Mom and Dad listen to the radio all day. It starts giving me a headache, so I go into the bedroom where I have a bed and take a nap. Then, the phone rings and I wake up. Why does the phone always ring when Mommy and Daddy start going into the shower or when I'm taking a nap? But, I can feel the bad vibrations from the telephone and Mommy starts crying and Daddy hugs her to comfort her. I rub against her leg to let her know I'm comforting her, too. I try to understand what Mommy is saying to Daddy but it doesn't make sense, since she's crying.
Then, the lights and the TV come back on, but it's still windy outside. Then, though, Mommy speaks clearer. It turns out, Bobby was living in something called an RV and in this storm, a tree fell onto the RV and Mommy's daughter, son-in-law, and grandchildren got hurt. Mommy said they couldn't even get ambulances because of the hurricaine. Mommy said her family was being moved to an emergency medical center where Mommy's daughter could get help and the daughter's family would be safe. Mommy didn't stop crying for three hours. I licked her tears up, which tasted salty. It was yummy and Mommy hugged me tight.

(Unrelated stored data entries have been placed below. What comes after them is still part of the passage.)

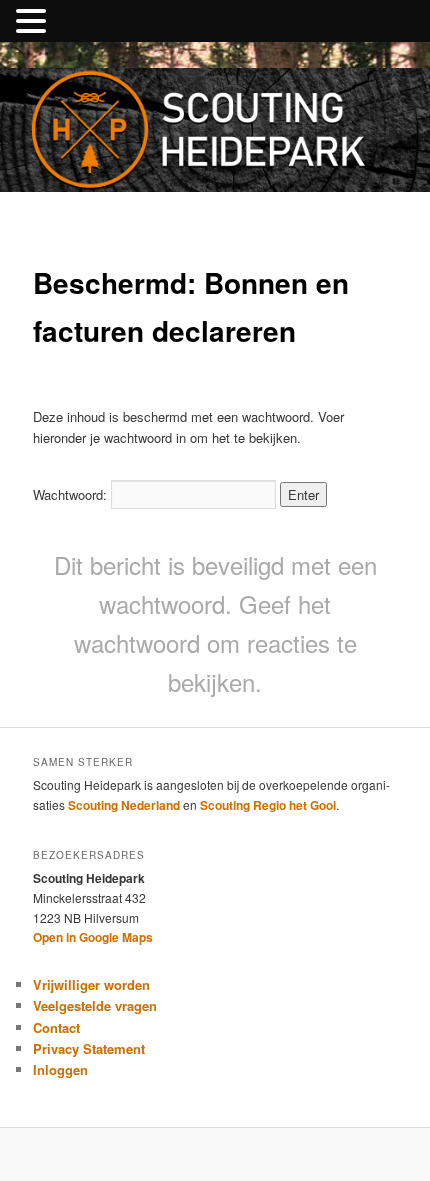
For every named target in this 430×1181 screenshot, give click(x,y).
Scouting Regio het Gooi (268, 805)
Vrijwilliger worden (91, 984)
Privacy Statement (89, 1048)
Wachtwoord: (72, 494)
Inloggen (60, 1069)
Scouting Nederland (124, 805)
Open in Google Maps (93, 937)
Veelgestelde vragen (95, 1005)
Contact (56, 1027)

Daddy turned the radio off and Mommy and Daddy kept watching the TV. They'd go to the bathroom every few hours, but I kept it in like a good doggy should. Then, after a few days, the wind stopped and the sun came out. Everything was the same, but everything was different. See, once the TV said it was clear, I got walked outside and I smelled the grass where all the dogs marked their territory, but all of the marks were washed out by the storm. My marks on the trees were also washed out by the storm. Then, after the walk, Mommy and Daddy took me on a ride in their car. When we got to the hospital, they put my special tag on and we came in. We went to see Mommy's daughter and her family. Mommy's daughter was hooked up to a weird machine that went “meep, meep”. Mommy and Daddy stayed with the daughter and her family. Each one of them took her hand and said words to her. Then, they put me on the bed. I smelled her face which smelled like sweat and tears so I licked it, since it smelled yummy and Mommy and Daddy told me I was a good dog. The seasons changed every year but this season's season change was weird. This place where the family moved to doesn't have any snow, ice, hail, etc., but they have these weird hurricaines. If my family knew about these hurricaines, I bet you they would have stayed in our old home. We stayed in this place for a few days and Mommy and Daddy and their family all said prayers.
Then, after a few weeks, the daughter woke up, but she sounded drunk. The doctors told our family she would need a lot of physical therapy, occupational therapy, speech pathology, and other rehab and they couldn't promise she'd make a full recovery. Then, Mommy and Daddy took me home, they both showered and they slept. I was a good dog, but couldn't help the daughter. I was a good dog.